Detailed Description

[0008] In the following detailed description of the examples of the present subject matter, references are made to the accompanying drawings that form a part hereof, and in which are shown by way of illustration specific examples in which the present subject matter may be practiced. These examples are described in sufficient detail to practice the present subject matter, and it is to be understood that other examples may be utilized and that changes may be made without departing from the scope of the present subject matter. The following detailed description is, therefore, not to be taken in a limiting sense.

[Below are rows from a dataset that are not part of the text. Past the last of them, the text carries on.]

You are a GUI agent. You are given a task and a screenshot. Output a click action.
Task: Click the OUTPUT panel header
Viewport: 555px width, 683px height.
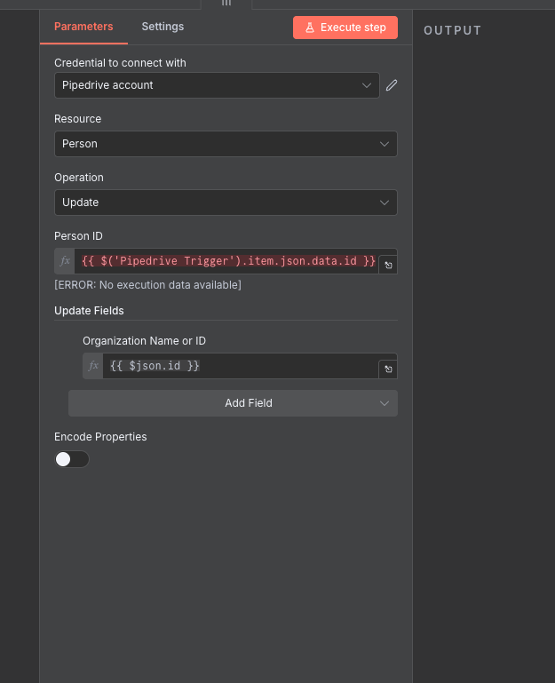[x=452, y=30]
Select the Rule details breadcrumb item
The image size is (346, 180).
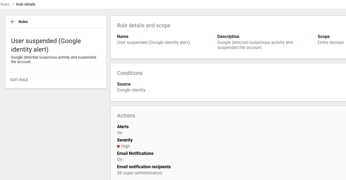point(26,4)
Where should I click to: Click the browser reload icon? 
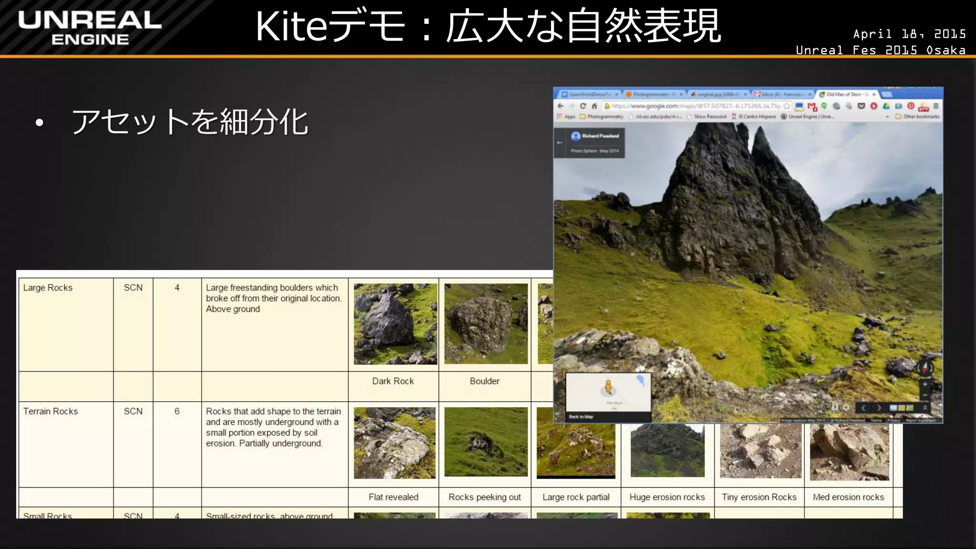(583, 106)
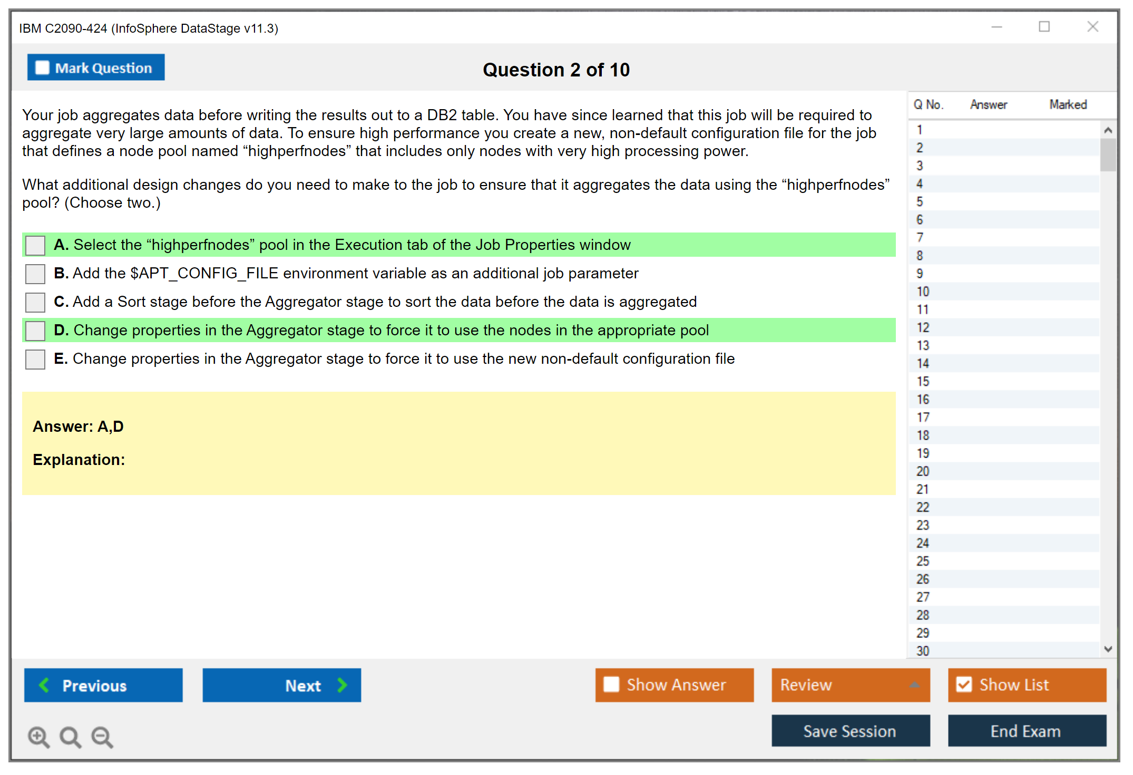Click the End Exam button
The width and height of the screenshot is (1133, 775).
tap(1026, 731)
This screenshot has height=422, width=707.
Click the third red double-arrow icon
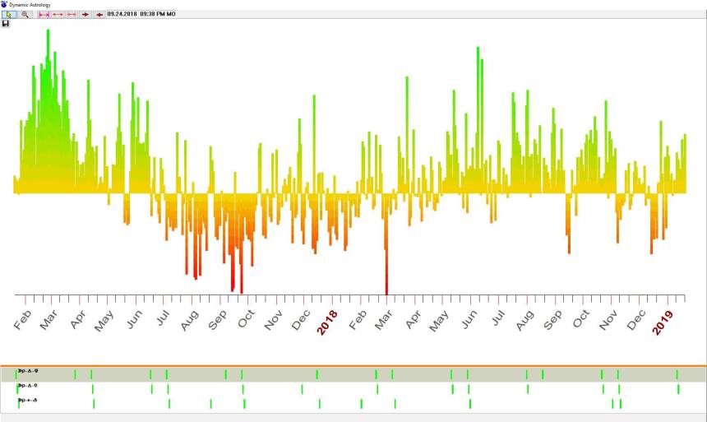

[0009] Examples described herein provide enhanced methods, techniques, and systems for a mechanism for applications to perform failure atomic update of application data in single application data file in a file system. Generally, failure atomic updates, (consistent modification of application data, i.e., the problem of evolving durable application data without fear that failure will preclude recovery to a consistent state) protect integrity of application data from system failures, such as process, crashes, OS kernel panics and/or power outages.

[0010] Typically, file systems strive to protect internal metadata from corruption; however, file systems may not offer corresponding protection for application data, providing neither transactions on application data nor other unified solution to the consistent modification of application data problem. Instead, file systems may offer primitives for controlling the order in which application data attains durability; applications may shoulder the burden of restoring consistency to their data following failures. Consider for example, the task of failure-atomically updating a set of configuration files scattered throughout a directory tree atop a post operating system for Unix (POSIX)-like file systems. In such a scenario, the vast majority of file systems may not provide a straightforward operation that the failure atomic updates demand: the ability to modify application data in (sets of) files, failure atomically and efficiently.

[0011] Some existing mechanisms may provide imperfect support for solving failure atomic updates problem. Further, existing file systems may offer limited support for failure atomic updates, may be due to problems associated with OS interfaces. For example, POSIX may permit write to succeed partially, making it difficult to define atomic semantics for this call. Further for example, synchronization calls, such as fsync and msync may constrain the order in which application data reaches durable media. However, applications generally remain responsible for reconstructing a consistent state of their data following a crash. Sometimes, applications may circumvent the need for recovery by using the one failure-atomic mechanism provided in conventional file systems, i.e., the file rename. For example, desktop applications can open a temporary file, write the entire modified contents of a file to it, then use the rename to implement an atomic file update - a reasonable expedient for small files but may be untenable for large files. Further some existing mechanisms, may require special hardware and may apply only to single-file updates, and may not address modifications to memory-mapped files. Furthermore in some existing mechanisms, transaction size, i.e., size of atomically modified data in the file may be limited by the size of the journal, may employ software, which may carry substantial overheads. In addition, a journal based implementations of failure-atomic sync operation may suffer at least two shortcomings, one being a need to run a modified kernel that may impede adoption, and the other being use of the file system journal that can limit transaction sizes.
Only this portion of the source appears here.